All college students, or at least 95% of them, have faced the dreaded group assignment one way or another. The formula usually consists of a well-meaning professor, shy peers and one grade per group. Some students are filled with joy and excitement, ready for the prospect of enriching their social life - while others would rather eat a bowl of toenail clippings while having their hair washed with mayonnaise. You must have experienced this cycle if you identify with the latter rather than the former.
1. Please like me. I am a pleasant person.
All group members are awkwardly meeting up at a designated place in the classroom. You nod and politely smile as each peer looks down at their cellphone, uncomfortable with the new task at hand. Your professor walks by an asks if everything is going well. Your group mumbles "yeah" and your faith grows slightly. Maybe this won't be so bad after all.
2. Get me out of here.
As you start to get the ball moving in completing the given assignment, it turns out that none of your group members know what they're doing; nor were they listening to anything the professor talked about. Some are still on their phones while others are looking around the room for possible solutions. The fate of this project is now in your hands.
3. Cup of coffee and a cigarette please.
You begrudgingly take on the assignment by yourself as you summon all of your knowledge that could possibly be used. Your (now useless) group members are trying to contribute senseless words but you dodge the mumbling. You are well aware you will receive an A on this assignment. Since you're feeling pleasantly kind, you share the grade. It's not like you had much of a choice anyway.
4. Stop talking to me.
The clock is ticking and you have no time to waste. Teaching assistants and your professor are stalking the classroom, ready to help answer questions. However, you hit a road bump. One of your group members starts questioning your intelligence, providing illogical solutions and explanations. You can't seem to shake them off so you learn how to master the technique of improvising a fanciful monologue every time you complete a portion of the assignment.5. Over and done. Like taking off a band-aid.

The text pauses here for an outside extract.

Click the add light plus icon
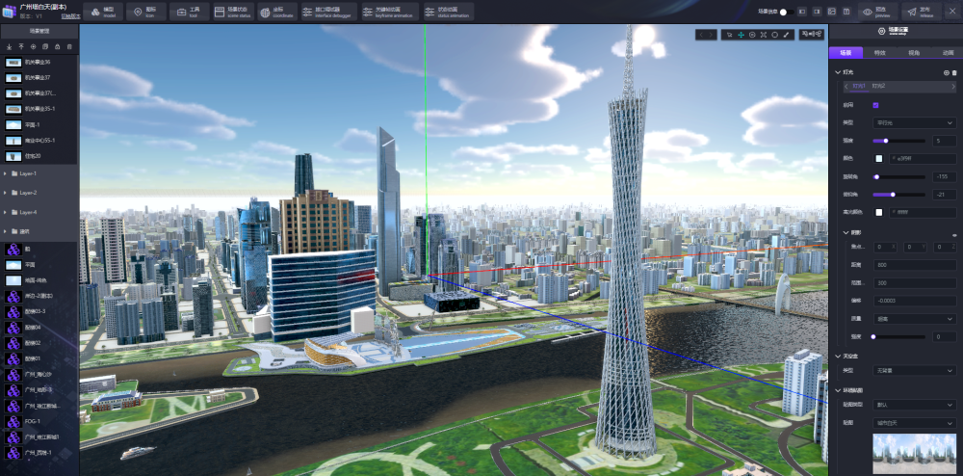Image resolution: width=963 pixels, height=476 pixels. (x=945, y=72)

The professor calls for time and your assignment is completed. Since there is extra time left, your professor called different groups to present their knowledge in front of their fellow peers. You try to hide your face but cannot escape the scrutiny. As you make your way up to the front of the audience, you see your group lagging far behind. You can feel your skin vibrate as your blood begins to boil.

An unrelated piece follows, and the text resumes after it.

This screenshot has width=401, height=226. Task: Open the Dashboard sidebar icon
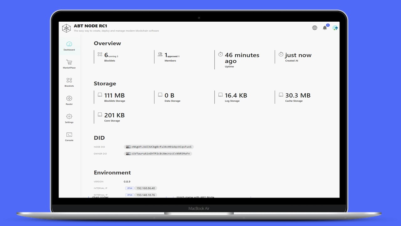69,44
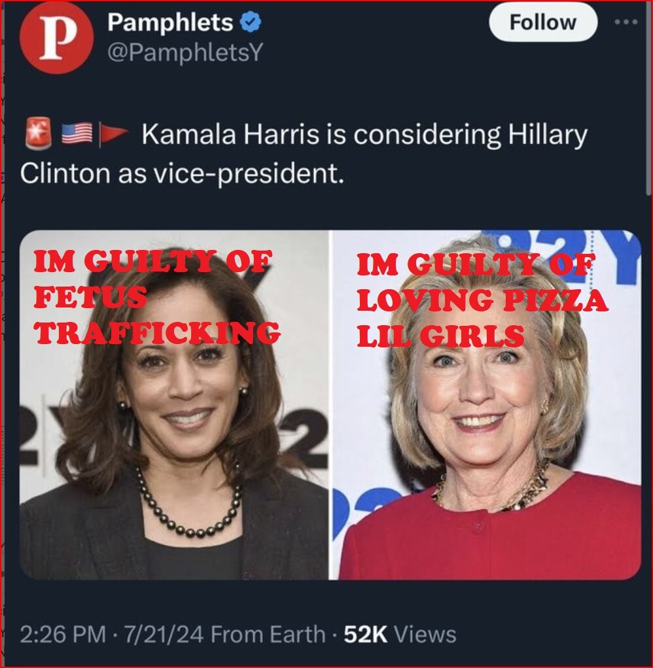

6. Give me an A. Give me an A. Give me an A.
With an inflated ego, you present the assignment while your group members stand back. Judging by the confused faces of the class, you end your role earlier than intended. Since none of your group members can elaborate, you walk back to your seats with the soundtrack of passive applause.
7. Goodbye.
As class ends, your group tries to make small talk on the way out. Since your brains are fried, you speed-walk faster than the others and say something along the lines of having a part-time job. You wish them well with a creepy Stepford Wives smile and leave.
8. Hand me a drink.
You arrive home and angrily slam the door behind you. Without bothering to knock, you barge into your roommate's bedroom and launch into a melodramatic soliloquy about the day's events. When you finish your speech, your roommate automatically grabs her cellphone and orders a banquet of junk food.